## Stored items
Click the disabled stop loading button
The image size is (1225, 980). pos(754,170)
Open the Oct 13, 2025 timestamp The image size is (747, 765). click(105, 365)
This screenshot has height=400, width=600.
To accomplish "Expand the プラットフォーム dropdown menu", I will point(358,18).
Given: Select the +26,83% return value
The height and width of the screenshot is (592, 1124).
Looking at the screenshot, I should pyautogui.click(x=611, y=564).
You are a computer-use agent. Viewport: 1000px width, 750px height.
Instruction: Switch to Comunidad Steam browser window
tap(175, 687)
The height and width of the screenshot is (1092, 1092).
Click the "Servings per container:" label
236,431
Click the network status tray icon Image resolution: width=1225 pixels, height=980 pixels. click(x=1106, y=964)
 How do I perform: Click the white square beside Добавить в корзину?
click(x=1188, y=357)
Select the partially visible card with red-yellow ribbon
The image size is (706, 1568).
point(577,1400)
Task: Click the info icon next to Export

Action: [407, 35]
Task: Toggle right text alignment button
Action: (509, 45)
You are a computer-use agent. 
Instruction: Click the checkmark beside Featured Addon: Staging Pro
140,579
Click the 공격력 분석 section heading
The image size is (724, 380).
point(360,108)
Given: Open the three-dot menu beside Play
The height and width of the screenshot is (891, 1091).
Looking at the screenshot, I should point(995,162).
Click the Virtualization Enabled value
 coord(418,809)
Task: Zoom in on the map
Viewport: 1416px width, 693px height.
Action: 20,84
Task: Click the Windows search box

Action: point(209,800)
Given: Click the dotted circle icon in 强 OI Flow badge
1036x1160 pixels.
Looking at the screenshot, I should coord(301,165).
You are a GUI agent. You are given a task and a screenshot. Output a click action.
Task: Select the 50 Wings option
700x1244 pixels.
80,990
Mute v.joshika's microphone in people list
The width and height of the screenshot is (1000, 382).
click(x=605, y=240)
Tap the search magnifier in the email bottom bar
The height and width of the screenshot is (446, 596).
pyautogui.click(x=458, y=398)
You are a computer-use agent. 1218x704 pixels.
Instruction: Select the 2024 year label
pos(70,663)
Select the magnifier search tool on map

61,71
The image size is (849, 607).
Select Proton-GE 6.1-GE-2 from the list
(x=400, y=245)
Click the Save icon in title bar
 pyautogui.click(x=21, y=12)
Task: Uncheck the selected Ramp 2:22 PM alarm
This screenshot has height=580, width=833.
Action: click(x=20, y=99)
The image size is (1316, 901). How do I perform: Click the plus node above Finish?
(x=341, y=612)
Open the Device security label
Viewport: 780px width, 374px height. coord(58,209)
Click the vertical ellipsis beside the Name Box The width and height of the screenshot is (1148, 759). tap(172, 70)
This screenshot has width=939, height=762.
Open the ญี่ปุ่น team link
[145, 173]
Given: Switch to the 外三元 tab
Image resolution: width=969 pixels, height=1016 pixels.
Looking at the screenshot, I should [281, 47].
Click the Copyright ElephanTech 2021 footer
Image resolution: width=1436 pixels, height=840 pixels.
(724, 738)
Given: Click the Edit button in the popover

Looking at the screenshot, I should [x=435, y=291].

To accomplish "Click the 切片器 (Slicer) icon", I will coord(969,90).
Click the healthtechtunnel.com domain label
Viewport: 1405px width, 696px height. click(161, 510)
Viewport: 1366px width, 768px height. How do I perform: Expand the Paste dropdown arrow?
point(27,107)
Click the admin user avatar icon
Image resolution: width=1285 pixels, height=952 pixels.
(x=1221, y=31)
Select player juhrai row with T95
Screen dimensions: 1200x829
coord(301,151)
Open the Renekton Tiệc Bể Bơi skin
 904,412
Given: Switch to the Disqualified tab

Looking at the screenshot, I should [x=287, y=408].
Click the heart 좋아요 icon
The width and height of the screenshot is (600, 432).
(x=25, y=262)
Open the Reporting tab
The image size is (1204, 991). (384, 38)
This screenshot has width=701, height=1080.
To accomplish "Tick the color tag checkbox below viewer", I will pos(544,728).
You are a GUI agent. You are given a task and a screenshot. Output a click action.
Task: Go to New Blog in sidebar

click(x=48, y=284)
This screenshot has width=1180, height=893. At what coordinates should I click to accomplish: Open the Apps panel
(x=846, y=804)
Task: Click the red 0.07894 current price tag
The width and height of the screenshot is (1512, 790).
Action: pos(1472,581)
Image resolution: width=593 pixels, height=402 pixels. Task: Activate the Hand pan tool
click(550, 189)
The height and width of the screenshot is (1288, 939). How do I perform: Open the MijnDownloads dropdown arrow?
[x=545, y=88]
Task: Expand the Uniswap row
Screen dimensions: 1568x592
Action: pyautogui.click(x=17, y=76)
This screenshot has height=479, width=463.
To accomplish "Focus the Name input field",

## Requirement
Check every line of the entries for "menu" and report how many lines contain it, without any other words.

## Solution to the exercise
2